6. Open Source Resources and Usage Guidelines

The complete LeanGeo theorem library and LeanGeo-Bench benchmark are open-sourced at https://github.com/project-numina/LeanGeo/tree/master. To utilize the framework, researchers can: clone the repository, initialize the LeanGeo library in Lean 4, examine supplied proof scripts (including IMO examples), leverage benchmark problems for model training or evaluation, and consult documentation for extending the system or integrating improved SMT features. The repository’s public availability encourages contributions and collaborative research in formal geometry solving.

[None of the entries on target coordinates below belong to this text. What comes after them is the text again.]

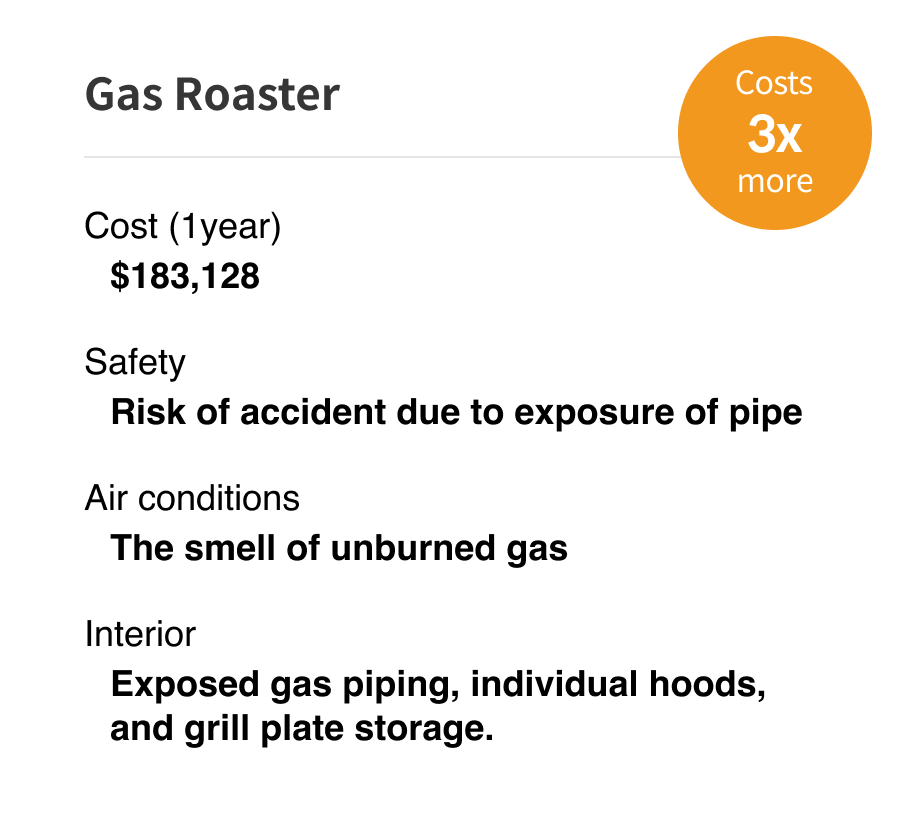
Task: Click the Safety label
Action: tap(135, 363)
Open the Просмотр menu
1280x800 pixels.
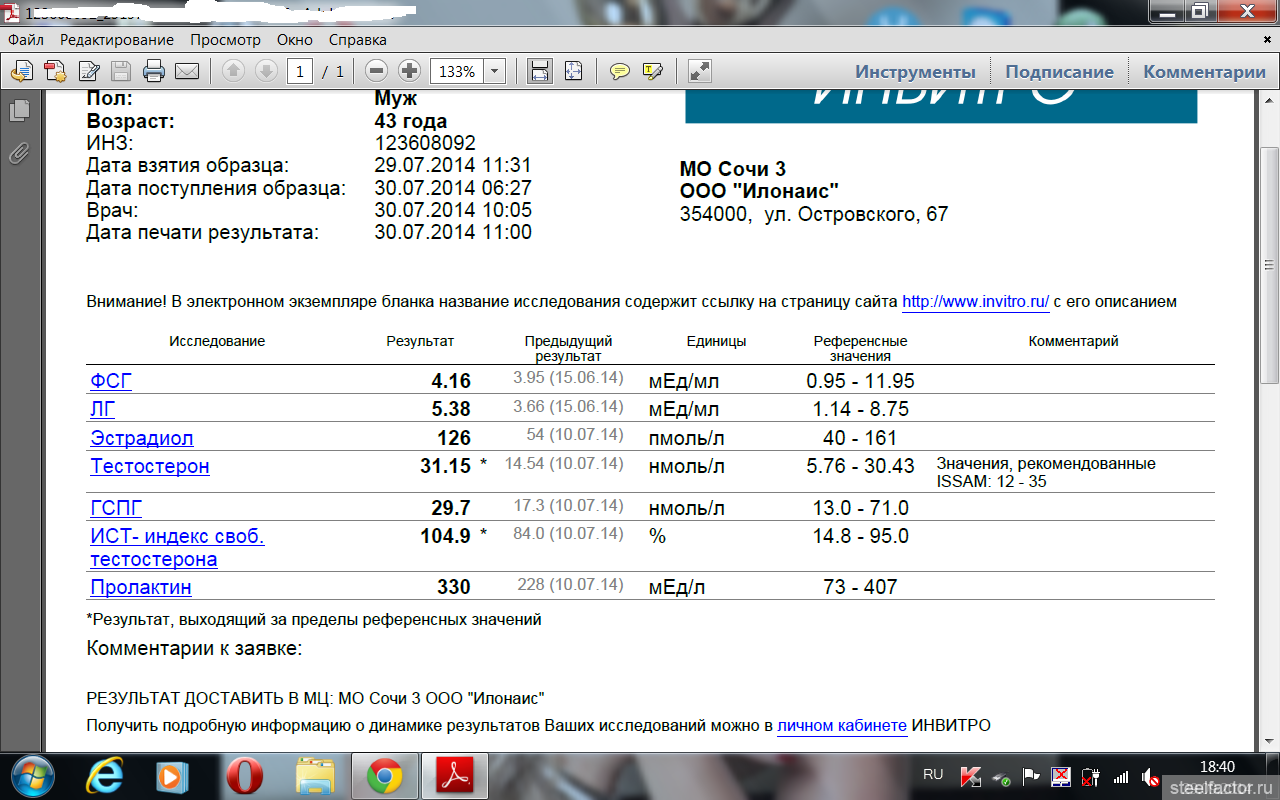coord(225,40)
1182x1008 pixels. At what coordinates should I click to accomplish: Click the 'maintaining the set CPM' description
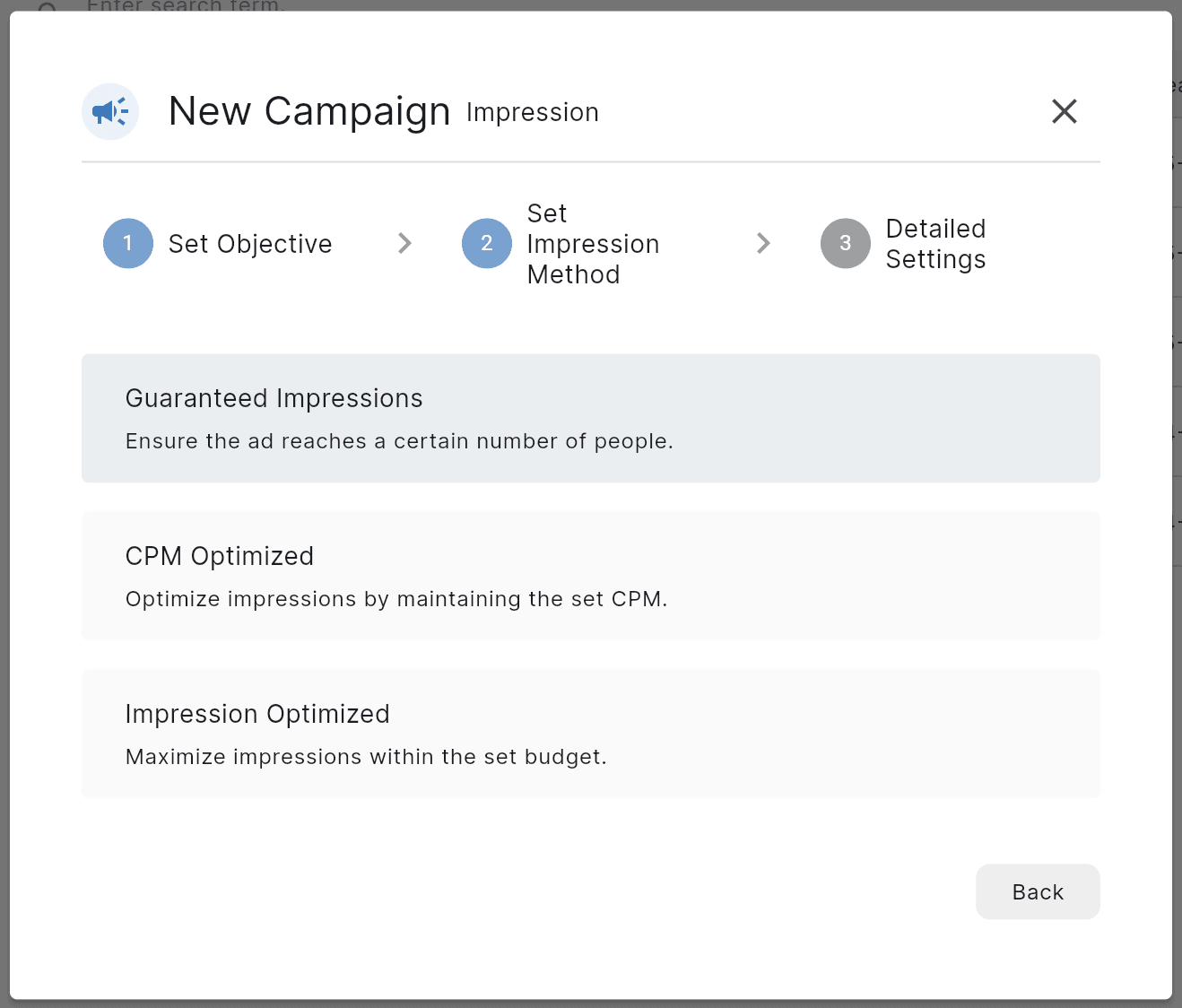click(x=396, y=599)
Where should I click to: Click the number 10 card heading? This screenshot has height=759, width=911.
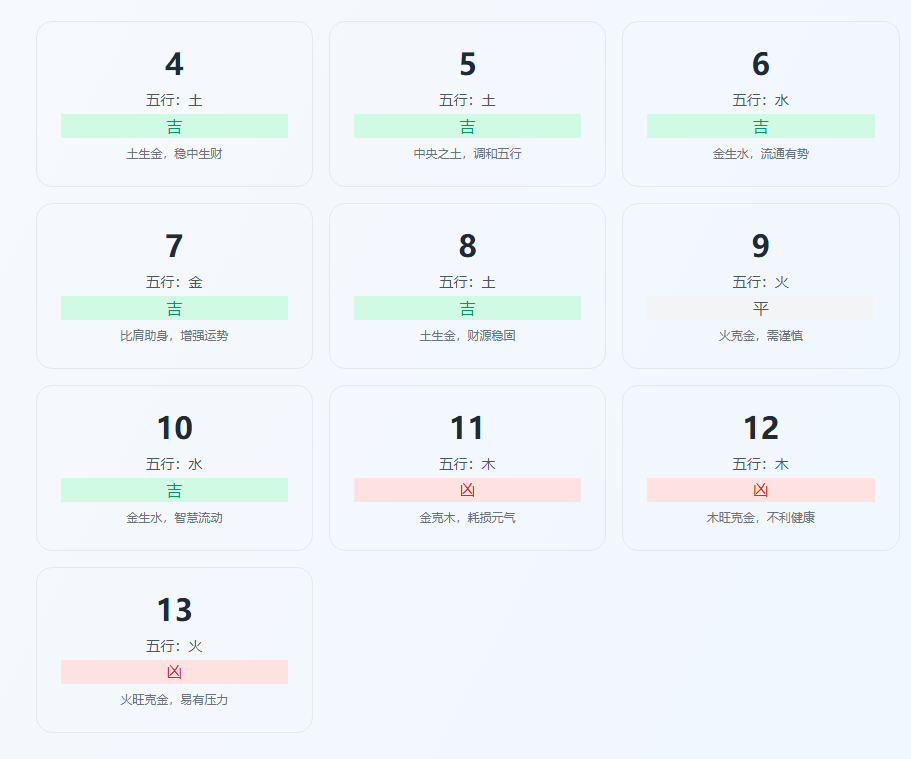pos(174,429)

7. Significance in Automated Geometric Reasoning

LeanGeo-Bench provides a rigorous and standardized methodology for the evaluation of automated geometric reasoning systems at the level of international competitions. By combining a formally reviewed, multi-source benchmark with a human-readable tactic framework and explicit error handling, it facilitates progress in robust geometric proof automation—benchmarking both symbolic and LLMs. Its application reveals the current state-of-the-art performance bounds and highlights key areas (formal soundness, theorem selection, synthetic data generation) for targeted research advancement in AI-assisted formal mathematics.

This suggests that LeanGeo-Bench will remain pivotal in driving the integration of formal methods and advanced model-based reasoning, setting a bar for performance in competition-grade geometric problem solving.